Mastopexy presents one of the greatest challenges to the breast surgeon. Numerous techniques provide improvement in the shape of the breast. The aesthetic goals are to obtain a more youthful appearance, improved projection, and reduced ptosis.[25] Unfortunately, aesthetic improvement comes at the cost of scars. In addition, although breast implants can provide the upper pole projection patients often desire, they present specific risks and complications.

Epidemiology

Frequency

While the prevalence of breast ptosis is difficult to estimate, the frequency of mastopexy clearly is increasing. According to the American Society of Plastic Surgeons, 113,188 mastopexies were performed in the United States in 2019, compared with just 52,836 in 2000, a 114% increase.[26]

Etiology

Etiology is varied and can be due to several components, but gravity seems to be a common factor. Younger patients are more prone to ptosis because of excessive breast size or thin skin, thus the intertwining of breast reduction and mastopexy procedures. Ptosis in middle-aged patients usually is due to postpartum changes; the breast skin is stretched during lactation or engorgement, and afterward the breast gland atrophies, leaving loosened skin. Finally, in postmenopausal patients, further atrophy, gravity, loss of skin elasticity due to age, and weight gain are factors in creating breast ptosis.

Pathophysiology

With time, relaxation of Cooper ligaments and dermal laxity cause descent of the breast tissue and NAC. Postpartum involutional changes exacerbate the laxity of the suspensory ligaments and skin envelope. To properly correct these changes, elevating the breast parenchyma is necessary. In addition, the redundant skin envelope must be removed and the NAC must be transposed.

Presentation

A classification system has been suggested by Regnault and modified by numerous authors.
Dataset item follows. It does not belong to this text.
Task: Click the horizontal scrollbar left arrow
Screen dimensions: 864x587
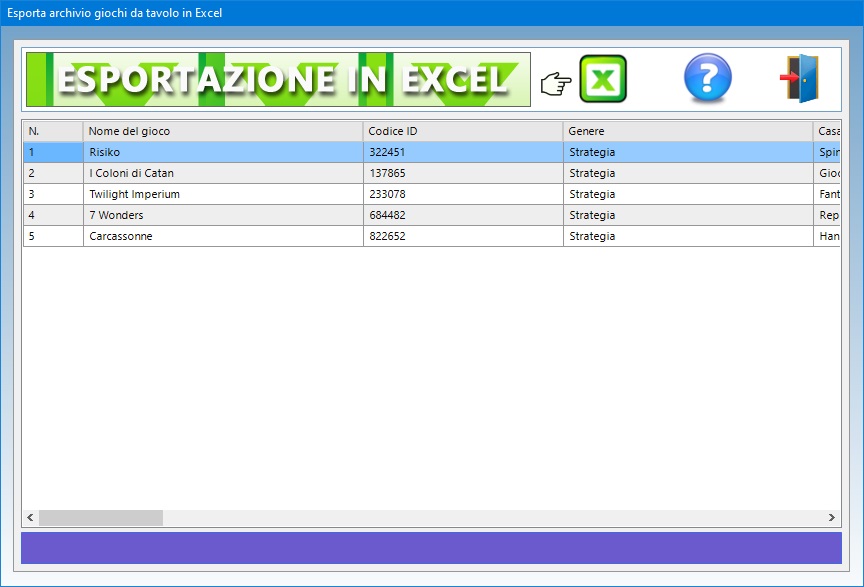Action: coord(30,518)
The most commonly used system is as follows:

  • Grade 1: Mild ptosis - Nipple just below inframammary fold but still above lower pole of breast

  • Grade 2: Moderate ptosis - Nipple further below inframammary fold but still with some lower pole tissue below nipple

  • Grade 3: Severe ptosis - Nipple well below inframammary fold and no lower pole tissue below nipple; "Snoopy nose" appearance

  • Pseudoptosis - Inferior pole ptosis with nipple at or above inframammary fold; usually observed in postpartum breast atrophy

Indications

In most instances, breast mastopexy has no true medical indications and is performed primarily for aesthetic reasons. The main exception to this is in postmastectomy reconstruction, when mastopexy is performed to achieve symmetry.[27] Another indication is following implant removal, which can result in breast ptosis and lax skin. However, one must be careful in assessing the amount of ptosis in patients with breast implants that are contracted and high-riding.

All patients considering mastopexy should be evaluated to ensure that they have realistic goals and a thorough understanding of the risks and benefits.

Relevant Anatomy

The breast is a modified skin gland; therefore, it should be considered not as an underlying structure but as an actual part of the integument. The dimensions of the breast vary depending on the patient's body habitus and age. While nipple location should be tailored to the individual, a sternal notch-to-nipple distance of 21-23 cm and an inferior limb distance of 5-7 cm have been considered average or desirable measurements.

The arterial supply has medial and lateral components. The breast is supplied by the internal mammary artery from the medial aspect, the lateral thoracic artery from the lateral aspect, and the third through seventh intercostal perforating arteries. Venous drainage is via the superficial system just under the dermis and from the deep system that accompanies the arterial supply. Lymph drainage system is primarily the retromammary lymph plexus located in the pectoral fascia.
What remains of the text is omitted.